■ Input ■
┄┄┄┄┄┄┄┄┄┄
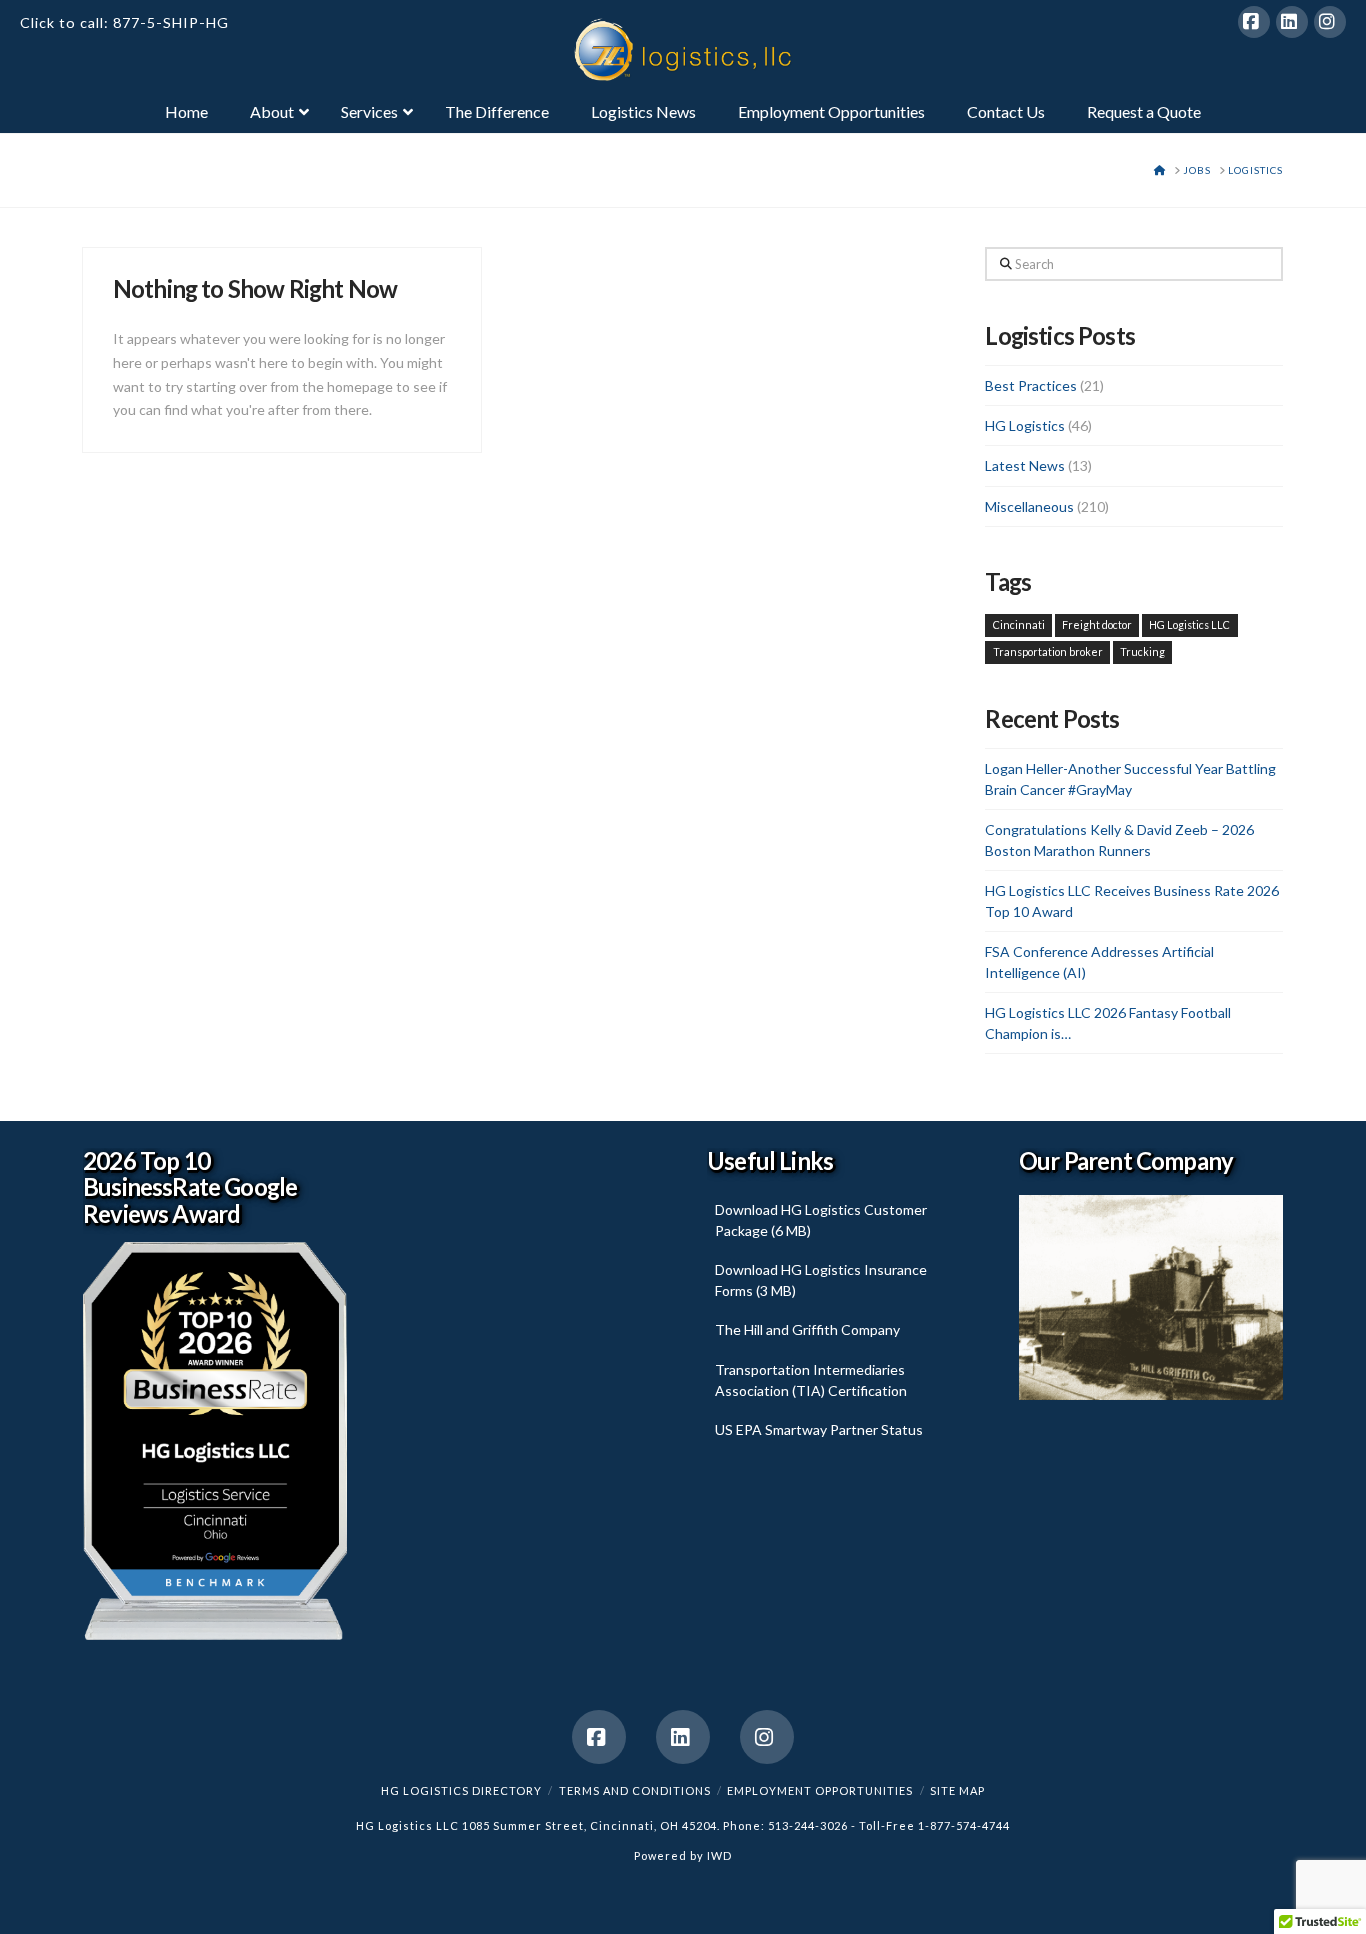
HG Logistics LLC (1189, 624)
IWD (719, 1855)
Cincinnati (1019, 624)
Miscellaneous (1029, 506)
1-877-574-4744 (964, 1825)
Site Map (957, 1790)
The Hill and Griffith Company (807, 1329)
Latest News (1025, 465)
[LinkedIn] (1292, 22)
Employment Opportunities (820, 1790)
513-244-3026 (808, 1825)
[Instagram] (1330, 22)
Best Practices (1031, 385)
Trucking (1142, 651)
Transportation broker (1048, 651)
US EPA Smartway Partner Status (819, 1429)
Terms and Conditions (635, 1790)
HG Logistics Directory (461, 1790)
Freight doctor (1097, 624)
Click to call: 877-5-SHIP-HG (124, 22)
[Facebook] (1254, 22)
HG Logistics (1025, 425)
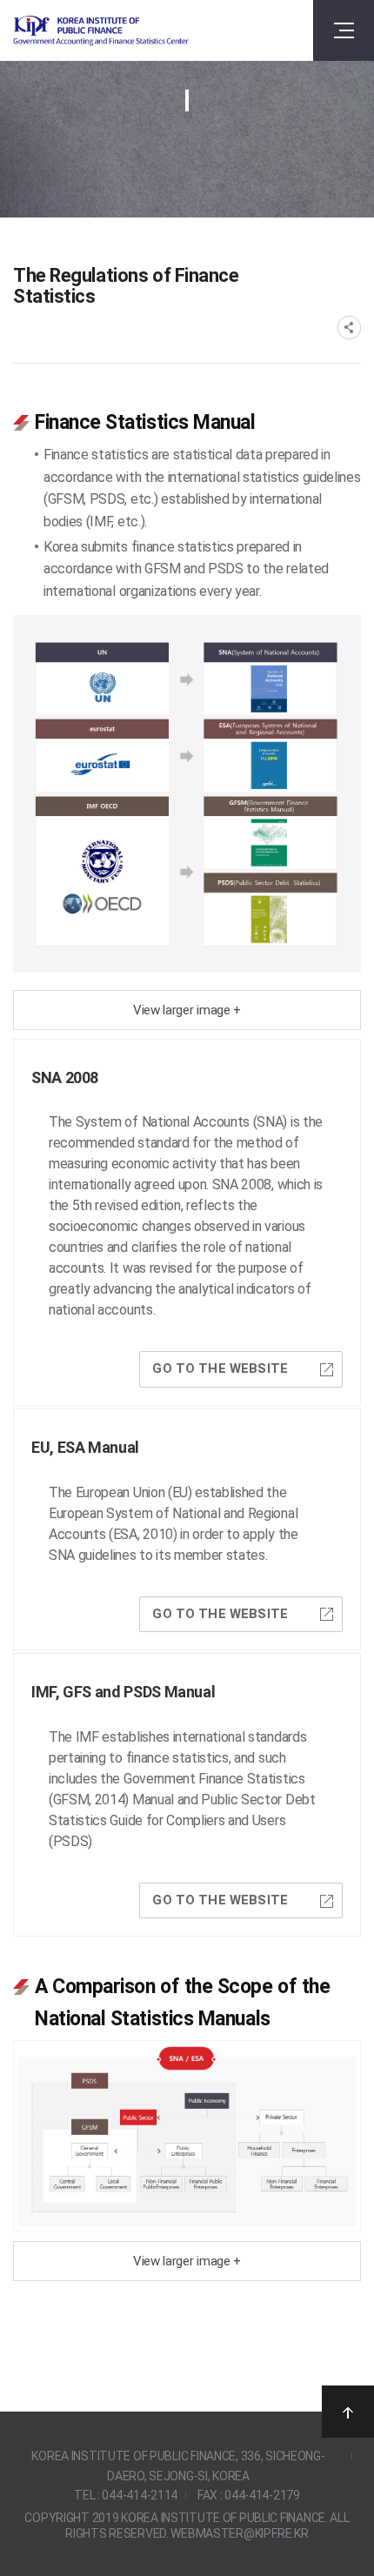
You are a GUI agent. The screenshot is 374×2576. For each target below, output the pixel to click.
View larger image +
┄┄┄┄┄┄┄┄┄┄
■ What you are asked to do ■
What is needed is an exact copy of all the entries above, minus the pictures.

■ Exercise result ■
HG Logistics LLC (1189, 624)
IWD (719, 1855)
Cincinnati (1019, 624)
Miscellaneous (1029, 506)
1-877-574-4744 (964, 1825)
Site Map (957, 1790)
The Hill and Griffith Company (807, 1329)
Latest News (1025, 465)
[LinkedIn] (1292, 22)
Employment Opportunities (820, 1790)
513-244-3026 (808, 1825)
[Instagram] (1330, 22)
Best Practices (1031, 385)
Trucking (1142, 651)
Transportation broker (1048, 651)
US EPA Smartway Partner Status (819, 1429)
Terms and Conditions (635, 1790)
HG Logistics Directory (461, 1790)
Freight doctor (1097, 624)
Click to call: 877-5-SHIP-HG (124, 22)
[Facebook] (1254, 22)
HG Logistics (1025, 425)
You are a GUI agent. The screenshot is 374×2576. For each target below, output the pixel to click.
View larger image +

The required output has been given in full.